Skills Pledge: possibly the worst initiative since Back to Basics

More than a year after its launch, the Skills Pledge is proving marginally more popular than a William Hague hair-do. Has even the government wised-up to the fact that it isn’t what employers want?

Hands up those of you whose employers have signed the Skills Pledge? Er, that will be about 1 in 10 then.

Like most government-inspired initiatives that aren’t backed by money and compulsion, this one is running out of steam. Perhaps ministers and civil servants involved in dreaming-up the pledge must have thought that pitching it low and making it voluntary would make it more attractive to employers.

The pledge’s lack of impact brings to mind some of the airy-fairy initiatives of the John Major government. For example, who now – other than David Mellor – recalls the Back to Basics campaign with anything but utter disdain?

Consider the facts: according to the Learning and Skills Council (LSC), fewer than 1,300 organisations have signed the Skills Pledge, in theory covering about three million employees. Most of these will already be qualified to Level 2 (five good GCSEs) anyway, so the pledge is irrelevant to them.

The Chartered Institute of Personnel and Development (CIPD) says 13% of its members say their employer has signed the pledge – again, hardly indicative of a stampede to pick up the quill and sign the parchment.

Even skills secretary John Denham seems to have got the message that the pledge is not the kind of initiative that is going to cover a politician in glory. He said recently that the number of employers signing the pledge wasn’t significant as long as the message that it’s important to invest in training and development was being driven home – as if most employers don’t realise that anyway.

Of course, had, say, one in two employers signed the wretched pledge it would have been highly significant and something to put on the ministerial CV alongside, in Denham’s case, charity fundraising and supporting Southampton. How Denham and those in government bothered about skills must wish that Lord Leitch had given that one a miss.

On reflection, it’s astonishing that those behind the Skills Pledge thought that it was a good thing in the first place. Restricting it to just about the lowest rung of the skills and learning ladder was never going to invest it with glamour or gravitas.

Employers may moan about the basic educational standards of some jobseekers, but they were unlikely to see addressing literacy and numeracy issues as their responsibility. Indeed, cynics may say the pledge is a vehicle that the government was hoping to use to absolve itself of the shortcomings of the state education system, where tens of thousands of youngsters can wallow for 11 years and come out functionally illiterate and innumerate.

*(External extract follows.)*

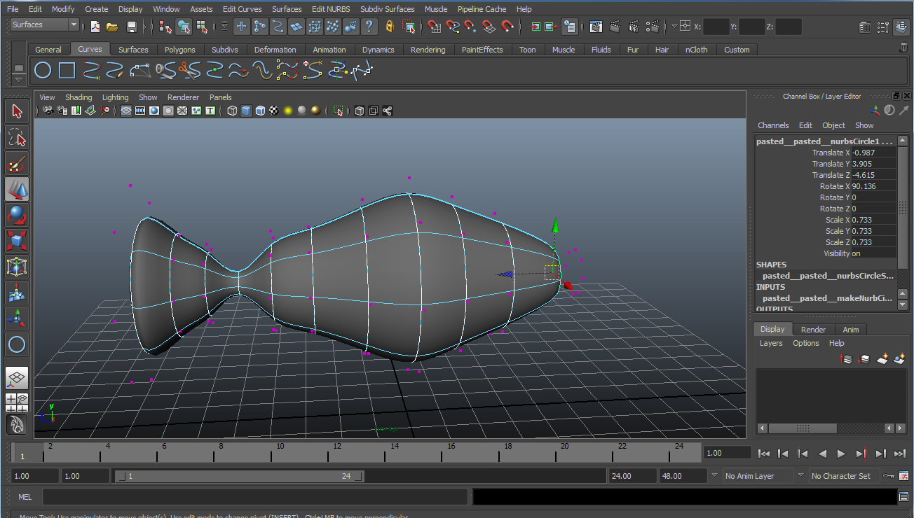Click the Save Scene floppy disk icon

[132, 27]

That wonderful thing hindsight would say that the pledge might have worked had it addressed higher level skills and ones that employers wanted. As it is, the focus is on meeting government targets for school-level qualifications.

Interestingly, Train to Gain seems to be gaining some traction among employers. For example, the CIPD says 25% of its members claim their employer is using the service.

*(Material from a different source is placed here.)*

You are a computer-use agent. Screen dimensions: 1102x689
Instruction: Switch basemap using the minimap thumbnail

Could it be because it offers them subsidised training at reputable institutions that is relevant to their business? Er, probably.

Also, Denham and his advisers seem to have grasped the fact that employers don’t think low-level skills – make that essentials – are their responsibility. That’s one reason why the LSC is to be wound up, with funding saved going towards paying for raising the school leaving age to 18.

This thinking seems to have also filtered through to the Train to Gain programme: in a written Parliamentary answer in February, Denham said the Train to Gain budget for leadership and management skills was to rise from a paltry £4m to £30m. This is a sure sign that the government’s emphasis is moving towards backing higher skills development provision.

Of course, free marketers would argue that it’s up to employers to decide what learning and development provision they should make and that the government should steer well clear other than offering tax breaks on training spend. Don’t expect an outbreak of such commonsense any time soon.